Nichts desto trotz schaue ich weiterhin nach der Ausrüstung, der Einwirkung des Reiters und dem Ausführen der gerittenen Lektionen. Ich bin eben Reiter. Viele Besucher im Publikum bei Apassionata sind genau dies aber nicht. Die Show spricht ein so breites Publikum an, dass eben auch Nicht-Reiter gern die Show ansehen. Jedes Mal wieder sitze ich auf meinem Platz und denke darüber nach, dass diese vollkommen unvoreingenommen die tolle Show genießen, während bei uns Reitern das Hirn auf Hochtouren läuft.

Die aktuelle Show heißt „APASSIONATA – Gefährten des Lichts“ und ist eine hübsch verpackte Gesellschaftskritik die auf die Gefahr aufmerksam machen will, dass die Menschheit sich immer mehr in Richtung Egoismus und Kälte entwickelt. Die Hauptdarstellerin „Alana“ strebt nach Werten wie Großzügigkeit, Geduld, Mut, Freude & Liebe und animiert die Zuschauer es ihr gleich zu tun. Die Kostüme sind wie jedes Jahr wunderschön und beeindruckend und es fällt mir immer wieder schwer mich für ein „Lieblings Showelement“ zu entscheiden. Müsste ich aber, wären es jedes Jahr wieder die verrückten Jungs & Mädels der „Hasta Luego Equipe Academy“ die in einem Affenzahn in den Ring geschossen kommen und in wildem Galopp auf einem Zirkel ziemlich waghalsige Stunts aufführen. Das ist so mitreißend dass ich, die schon in einem E-Springen durchgängig die Luft anhält, so Bock hat dass sie am liebsten einen der Kerle vom Pferd zerren und sich selber raufschwingen würde – wohl wissend dass ich in der ersten Ecke im Dreck läge auf Grund mangelnder Kraft und Körperspannung.

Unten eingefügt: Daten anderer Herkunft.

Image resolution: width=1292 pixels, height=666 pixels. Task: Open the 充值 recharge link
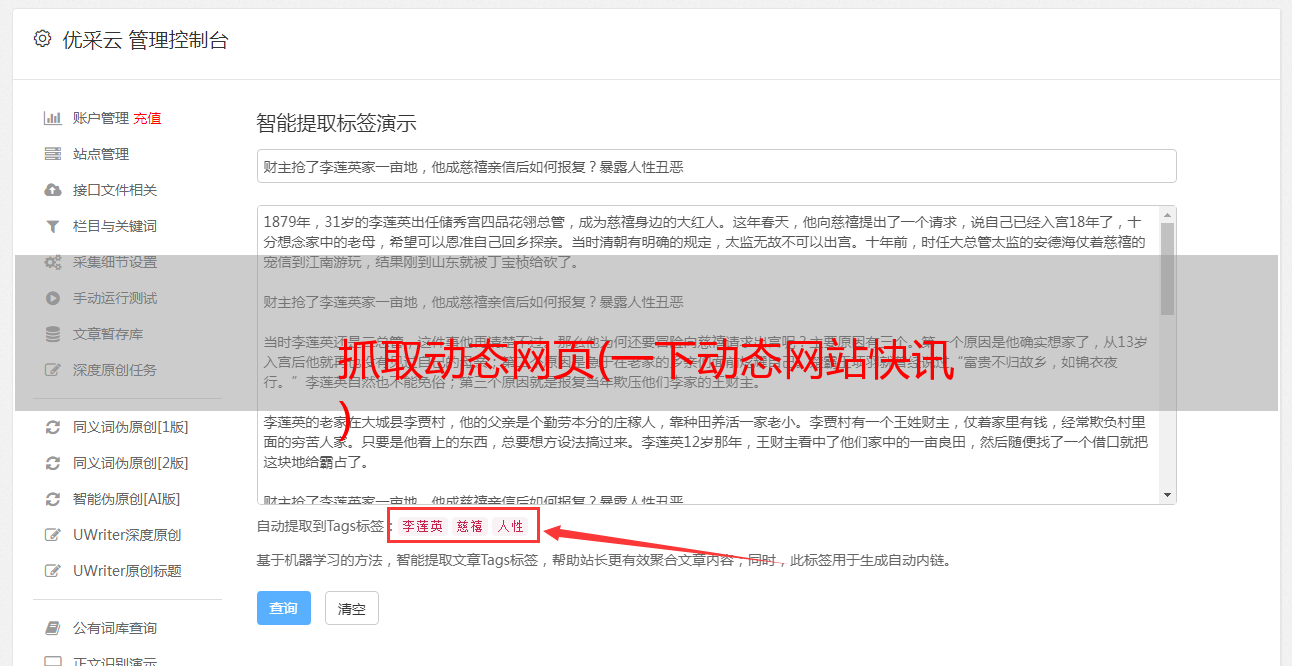tap(147, 118)

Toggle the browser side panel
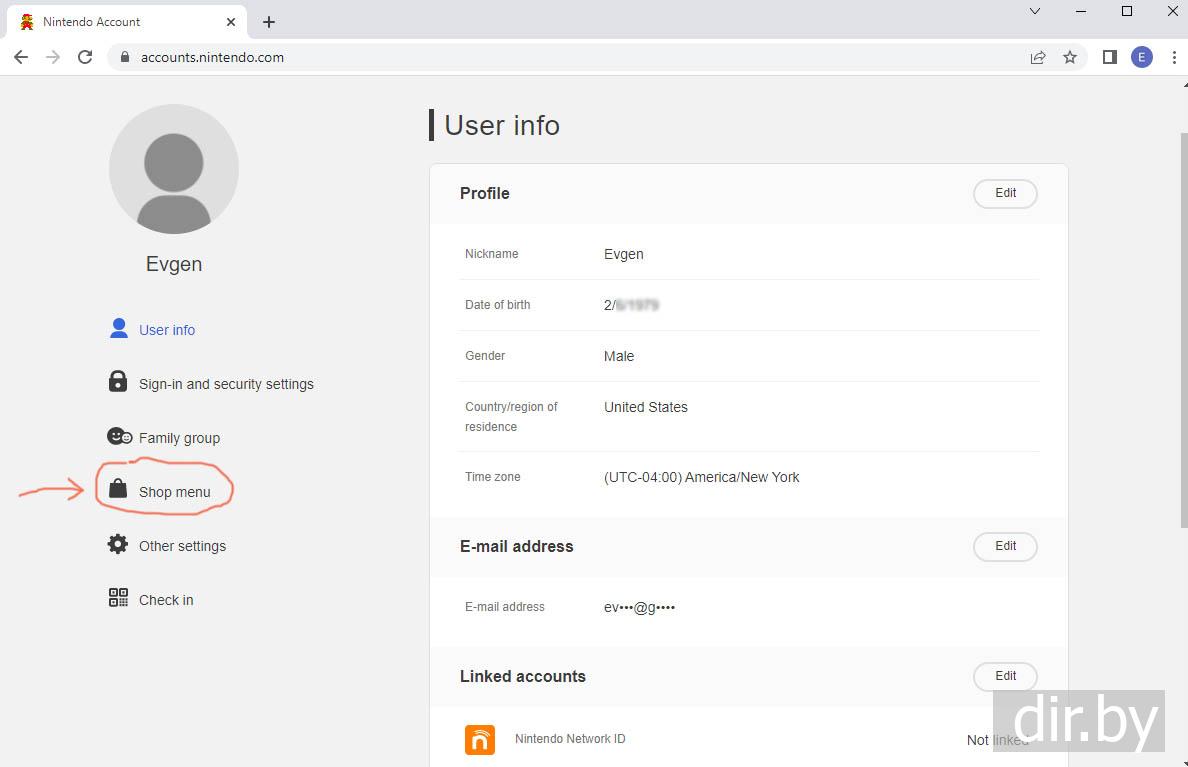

Nur von einer Sache bin ich jedes Jahr wieder enttäuscht: der Klatsch-Faulheilt des deutschen Publikums. Die Aufführungen stellen extreme Anforderungen an den Schausteller und/oder das Pferd; kaum lösbare Aufgaben werden gemeistert und der Applaus ist nicht ansatzweise equally rewarding. Das tut mir immer unheimlich leid für das gesamte Team. Just know you have my fullest appreciation!